FIGS. 3A to 3E show a process of fabricating the conventional LCD shown in FIG. 1 and in particular shows the TFT portion of the LCD.
In FIG. 3A, aluminum (Al) or a copper (Cu) is deposited on a transparent substrate 11 by a sputtering process, for example, to form a metallic thin film. The metallic thin film is patterned by photolithographic and wet etching processes, thereby forming the gate electrode 13.
In FIG. 3B, a gate insulating film 15 is formed on the transparent substrate 11 to cover the gate electrode 13. The gate insulating film 15 is formed by deposition of an insulation material such as silicon oxide or silicon nitride. An active layer 17 and an ohmic contact layer 19 are sequentially formed on the gate insulating film 15 by a chemical vapor deposition (CVD) process, wherein the active layer 17 is formed from an amorphous silicon or a polycrystalline silicon that is not doped with an impurity. The ohmic contact layer 19 is made from an amorphous silicon or polycrystalline silicon doped with an n-type or p-type impurity at a high concentration. The ohmic contact layer 19 and the active layer 17 are patterned by photolithographic and anisotropic etching processes, thereby exposing the gate insulating film 15. Portions of the active layer 17 and the ohmic contact layer 19 remain only at a portion corresponding to the gate electrode 13.
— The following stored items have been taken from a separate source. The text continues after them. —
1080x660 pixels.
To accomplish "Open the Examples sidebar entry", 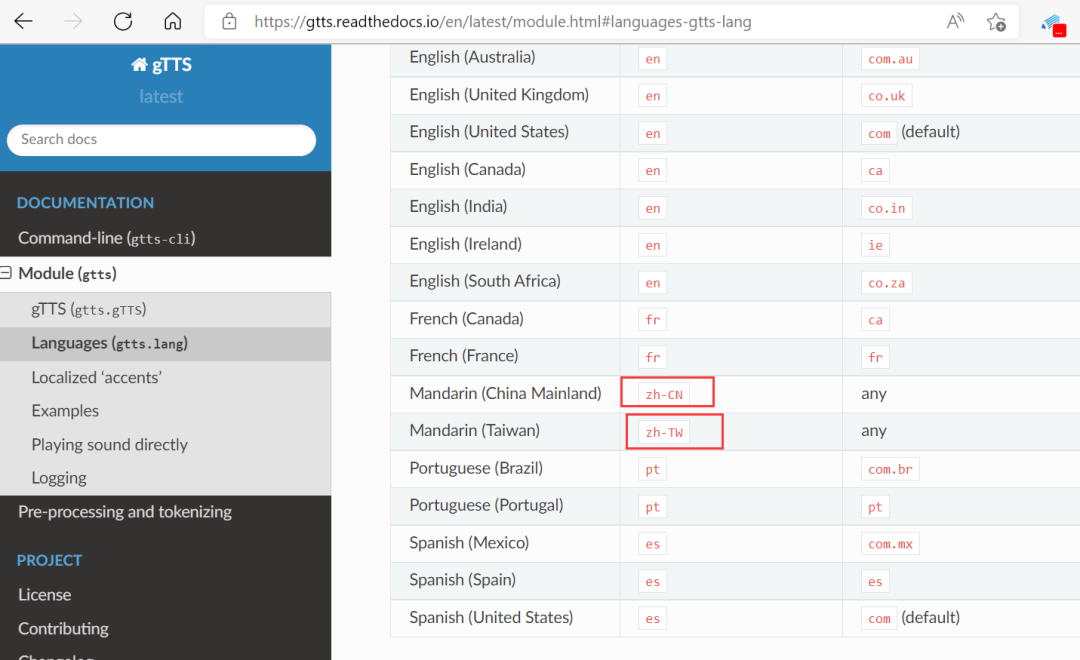I will click(x=65, y=411).
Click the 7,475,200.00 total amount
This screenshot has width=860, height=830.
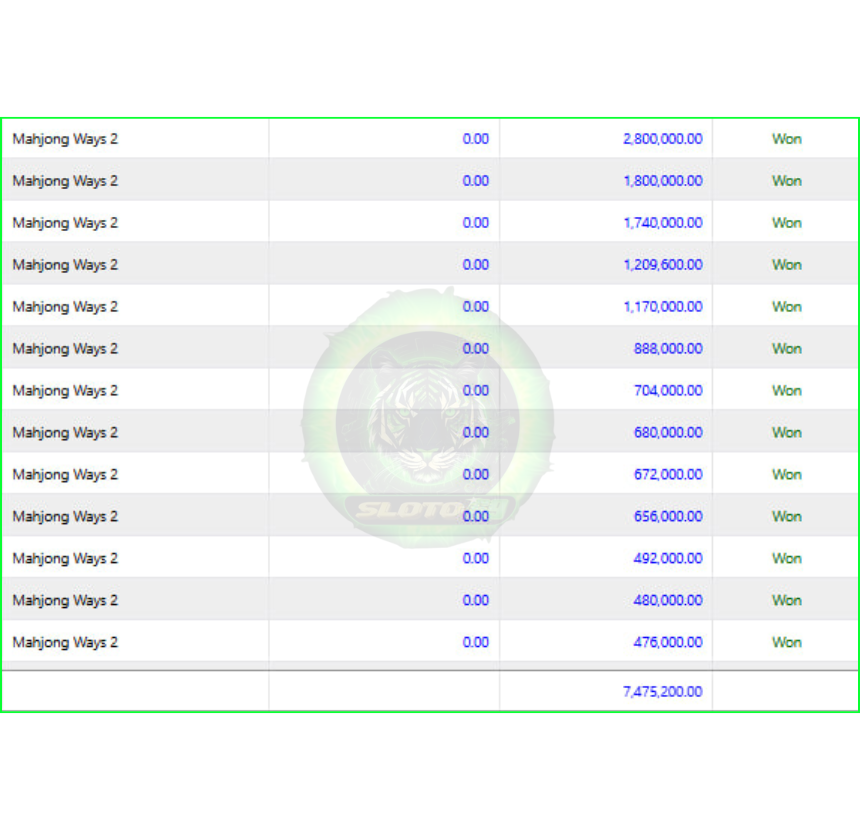(x=663, y=692)
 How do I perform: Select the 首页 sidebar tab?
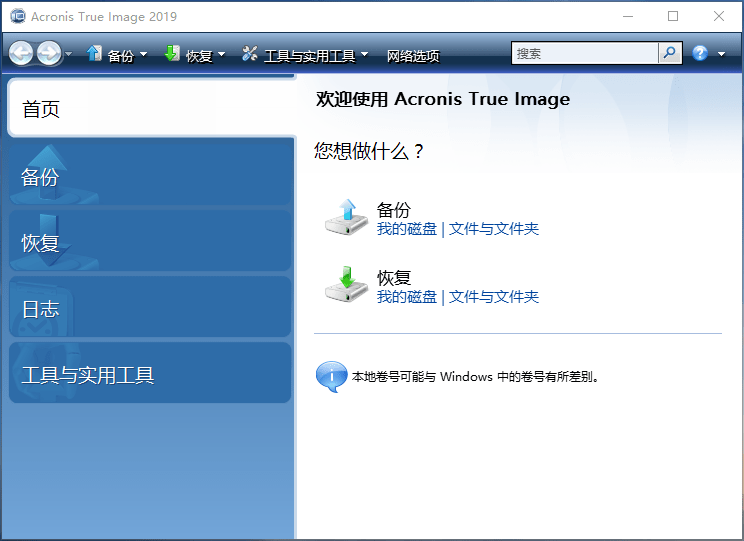coord(150,109)
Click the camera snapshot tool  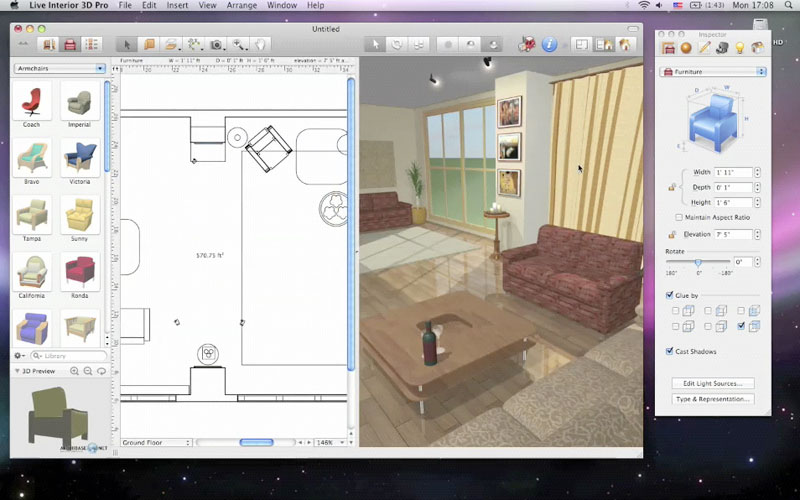(216, 44)
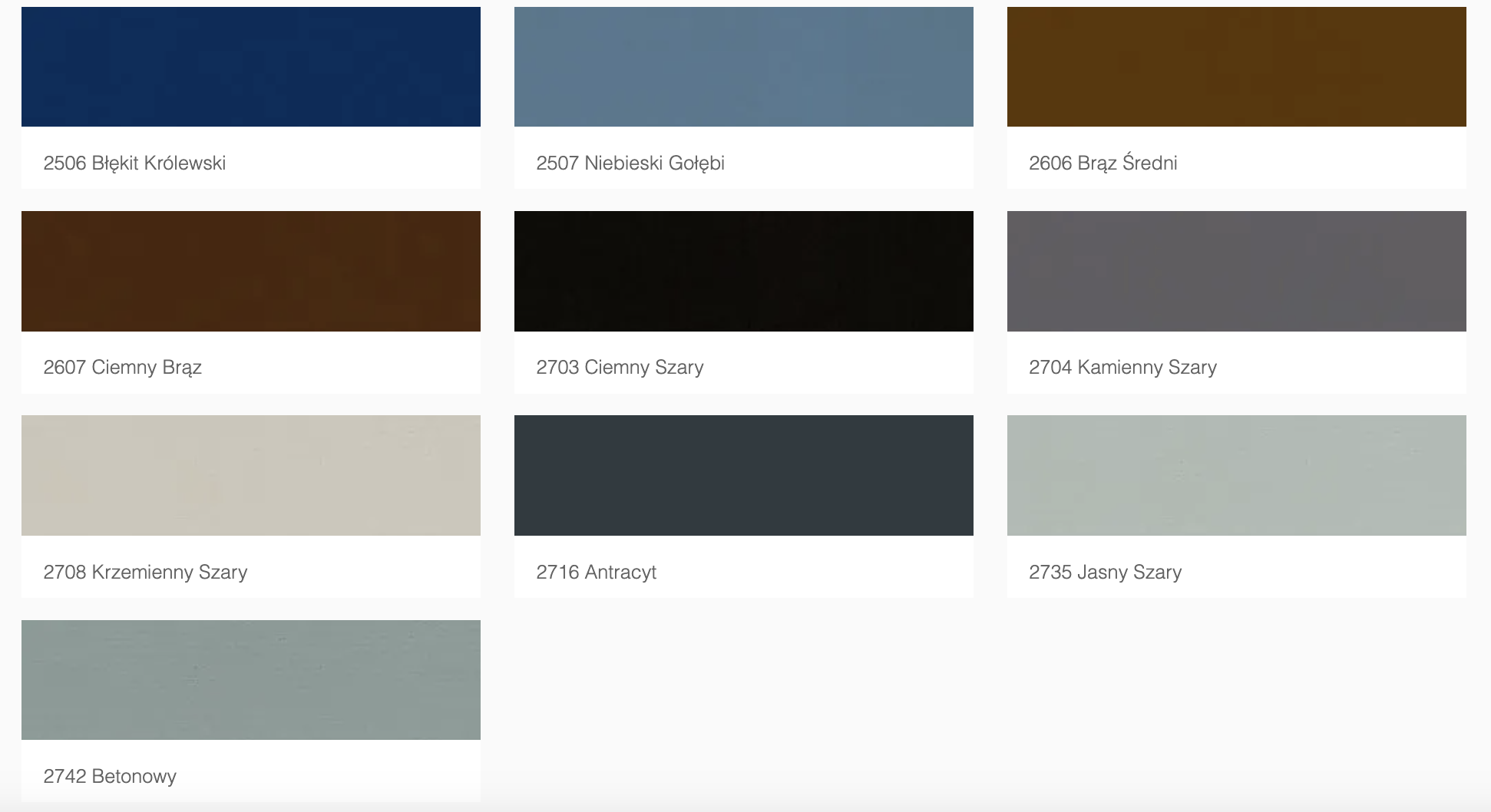This screenshot has width=1491, height=812.
Task: Select the 2716 Antracyt color swatch
Action: 743,475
In FIG. 3C, molybdenum (Mo) or a molybdenum alloy such as molybdenum-tungsten (MoW), molybdenum tantalum (MoTa) or molybdenum-niobium (MoNb), is deposited on the gate insulating film 15 by a CVD or sputtering process to cover the ohmic contact layer 19. The metal or the metal alloy deposited in this manner makes ohmic contact to the ohmic contact layer 19. Then, the metal or the metal alloy is patterned, along with the ohmic contact layer 19, by photolithographic and etching processes, thereby exposing a portion of the active layer directly above the gate electrode 13 and forming the source electrode 21 and the drain electrode 23.
In FIG. 3D, an inorganic insulating material such as silicon nitride or silicon oxide, or an organic insulation material having a small dielectric constant such as an acrylic organic compound, Teflon, BCB (benzocyclobutane), Cytop or PFCB (perfluorocyclobutane), is deposited on the gate insulating layer 15, thereby forming a protective layer 25. Then, a contact hole 27 is formed in the protective layer 25 exposing the drain electrode 23.
In FIG. 3E, a transparent conductive material such as ITO, IZO or ITZO is deposited onto the protective layer 25 and into the contact hole 27, thereby forming the pixel electrode 29. The pixel electrode 29 electrically contacts with the drain electrode 23 via the contact hole 27.
However, in the conventional LCD, since the contact hole must be formed in the protective layer to electrically connect the drain electrode to the pixel electrode, an aperture ratio is reduced and a complicated process is required.